_Records for the exercise:_
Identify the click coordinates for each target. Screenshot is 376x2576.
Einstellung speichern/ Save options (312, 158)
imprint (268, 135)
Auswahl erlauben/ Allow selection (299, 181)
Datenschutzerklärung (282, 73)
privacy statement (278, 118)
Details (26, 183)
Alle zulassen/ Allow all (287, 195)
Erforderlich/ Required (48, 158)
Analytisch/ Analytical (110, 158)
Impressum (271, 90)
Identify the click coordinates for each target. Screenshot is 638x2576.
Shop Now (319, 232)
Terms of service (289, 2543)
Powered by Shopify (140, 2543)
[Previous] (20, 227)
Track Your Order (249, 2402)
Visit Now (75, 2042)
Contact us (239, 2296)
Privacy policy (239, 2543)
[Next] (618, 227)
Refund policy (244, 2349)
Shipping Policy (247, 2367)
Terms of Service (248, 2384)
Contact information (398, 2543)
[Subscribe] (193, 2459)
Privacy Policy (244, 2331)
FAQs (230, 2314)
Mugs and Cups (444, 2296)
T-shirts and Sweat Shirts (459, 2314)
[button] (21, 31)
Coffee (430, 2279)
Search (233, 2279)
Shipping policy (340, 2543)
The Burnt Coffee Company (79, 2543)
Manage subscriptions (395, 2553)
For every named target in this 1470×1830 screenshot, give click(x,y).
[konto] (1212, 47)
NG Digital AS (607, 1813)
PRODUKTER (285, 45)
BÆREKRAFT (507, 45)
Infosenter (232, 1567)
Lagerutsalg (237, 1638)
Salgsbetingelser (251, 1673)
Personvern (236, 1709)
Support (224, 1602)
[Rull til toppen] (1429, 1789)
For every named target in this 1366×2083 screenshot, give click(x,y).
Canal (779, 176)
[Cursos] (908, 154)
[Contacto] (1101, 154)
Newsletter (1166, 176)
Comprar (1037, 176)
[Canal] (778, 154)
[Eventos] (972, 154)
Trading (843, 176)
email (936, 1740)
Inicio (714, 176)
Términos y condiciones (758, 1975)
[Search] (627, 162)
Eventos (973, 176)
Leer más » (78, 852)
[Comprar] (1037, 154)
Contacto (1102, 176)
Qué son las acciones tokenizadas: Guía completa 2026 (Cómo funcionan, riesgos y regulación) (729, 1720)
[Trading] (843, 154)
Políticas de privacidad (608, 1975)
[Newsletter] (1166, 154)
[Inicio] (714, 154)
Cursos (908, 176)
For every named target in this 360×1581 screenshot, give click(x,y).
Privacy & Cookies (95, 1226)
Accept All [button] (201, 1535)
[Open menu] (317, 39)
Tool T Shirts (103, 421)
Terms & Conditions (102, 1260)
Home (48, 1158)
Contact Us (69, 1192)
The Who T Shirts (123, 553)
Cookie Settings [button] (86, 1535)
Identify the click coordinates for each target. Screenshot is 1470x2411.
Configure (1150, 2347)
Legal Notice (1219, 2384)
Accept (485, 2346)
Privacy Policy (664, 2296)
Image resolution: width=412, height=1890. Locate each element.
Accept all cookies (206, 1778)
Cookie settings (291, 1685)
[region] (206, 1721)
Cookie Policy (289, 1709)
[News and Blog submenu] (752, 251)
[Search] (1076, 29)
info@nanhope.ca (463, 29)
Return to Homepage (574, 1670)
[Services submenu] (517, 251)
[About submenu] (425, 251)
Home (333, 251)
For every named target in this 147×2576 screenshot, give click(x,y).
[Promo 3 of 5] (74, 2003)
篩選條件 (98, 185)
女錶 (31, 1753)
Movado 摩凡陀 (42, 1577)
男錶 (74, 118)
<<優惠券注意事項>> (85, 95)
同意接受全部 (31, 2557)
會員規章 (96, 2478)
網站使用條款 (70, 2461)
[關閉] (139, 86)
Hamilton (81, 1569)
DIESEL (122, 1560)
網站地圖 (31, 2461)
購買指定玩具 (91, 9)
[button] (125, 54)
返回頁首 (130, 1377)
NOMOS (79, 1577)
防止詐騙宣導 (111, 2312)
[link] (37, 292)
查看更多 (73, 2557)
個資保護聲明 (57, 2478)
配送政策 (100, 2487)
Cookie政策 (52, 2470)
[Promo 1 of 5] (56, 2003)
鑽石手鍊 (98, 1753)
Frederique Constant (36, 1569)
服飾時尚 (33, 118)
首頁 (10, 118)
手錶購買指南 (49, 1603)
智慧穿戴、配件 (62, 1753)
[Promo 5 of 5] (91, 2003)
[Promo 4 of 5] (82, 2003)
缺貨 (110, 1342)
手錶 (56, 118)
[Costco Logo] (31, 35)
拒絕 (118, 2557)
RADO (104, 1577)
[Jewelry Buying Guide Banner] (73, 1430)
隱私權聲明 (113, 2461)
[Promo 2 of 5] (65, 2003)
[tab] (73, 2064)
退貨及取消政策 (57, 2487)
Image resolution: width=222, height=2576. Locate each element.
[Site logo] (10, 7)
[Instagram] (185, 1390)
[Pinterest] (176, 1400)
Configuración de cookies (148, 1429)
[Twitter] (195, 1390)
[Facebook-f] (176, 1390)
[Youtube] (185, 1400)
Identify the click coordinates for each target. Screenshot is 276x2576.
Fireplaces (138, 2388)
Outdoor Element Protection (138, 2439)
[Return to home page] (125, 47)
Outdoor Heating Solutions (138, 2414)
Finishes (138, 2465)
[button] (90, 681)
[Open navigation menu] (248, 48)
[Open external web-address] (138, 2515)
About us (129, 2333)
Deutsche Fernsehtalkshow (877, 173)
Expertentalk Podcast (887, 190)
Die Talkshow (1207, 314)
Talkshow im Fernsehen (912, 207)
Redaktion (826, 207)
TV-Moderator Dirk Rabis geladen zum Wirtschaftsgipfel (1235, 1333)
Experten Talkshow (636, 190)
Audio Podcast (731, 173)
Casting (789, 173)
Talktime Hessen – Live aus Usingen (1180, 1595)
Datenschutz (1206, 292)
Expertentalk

_Requirement:_ Reproduce exactly the section above that begins at the line containing "Manage subscriptions (395, 2553)" and ends at the line containing "[Cursos] (908, 154)", leaving out all other lines.

_Answer area:_
Manage subscriptions (395, 2553)
For every named target in this 1470×1830 screenshot, give click(x,y).
[konto] (1212, 47)
NG Digital AS (607, 1813)
PRODUKTER (285, 45)
BÆREKRAFT (507, 45)
Infosenter (232, 1567)
Lagerutsalg (237, 1638)
Salgsbetingelser (251, 1673)
Personvern (236, 1709)
Support (224, 1602)
[Rull til toppen] (1429, 1789)
For every named target in this 1366×2083 screenshot, give click(x,y).
Canal (779, 176)
[Cursos] (908, 154)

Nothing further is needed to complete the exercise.